Define macro value in function

Question

Below two programs give different results. I thought these two program should give the same result as 20..20 because macro define is in the fun(), it should not affect outside of fun(). Can you explain the reasons?

A: result is 20..20

# include <stdio.h>
# define i 20
void fun();
main()
{
    printf("%d..", i);
    fun();
    printf("%d", i);
}

void fun()
{
    #undef i 
    #define i 30 
}

B: result is 30..30

# include <stdio.h>
# define i 20

void fun()
{
#undef i 
#define i 30 
}

main()
{
    printf("%d..", i);
    fun();
    printf("%d", i);
}

Answer 1

The C Preprocessor is not a part of the compiler, but is a separate step in the compilation process.

Now, because it's a separate step in the compilation process, it's not the same as assigning i with different values. When your code runs, it treats i as 20 because that was defined before main. But, as I said,it's a separate step, and it does not care about functions scope, so, there is before main (i=20) and after main (i=30). When the Preprocessor runs it treats the whole scope as global.

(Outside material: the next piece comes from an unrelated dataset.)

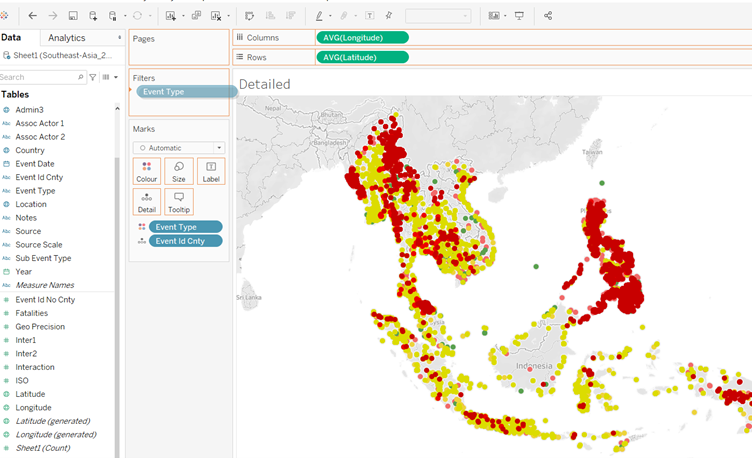This screenshot has width=752, height=458.
Task: Click the Share icon in toolbar
Action: tap(548, 16)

Try using the #define inside the main, not in a function, and check what happens...

Example:

void f(){
    #define a 5
    printf("%d\n", a);
    #undef a
    #define a 10
    printf("%d\n", a);
}

int main()
{
    printf("%d\n", a); // a can be printed even though f() was never called!!
    #define i 20
    printf("%d\n", i); // 20
    #undef i
    #define i 30
    printf("%d\n", i); // 30! :)
    return 0;
}

You can find more info in this Q&A

Answer 2

defines are preprocessed before the compilation and they are global. If you want to assign a value in the function just use normal C assign operator & the a global variable,.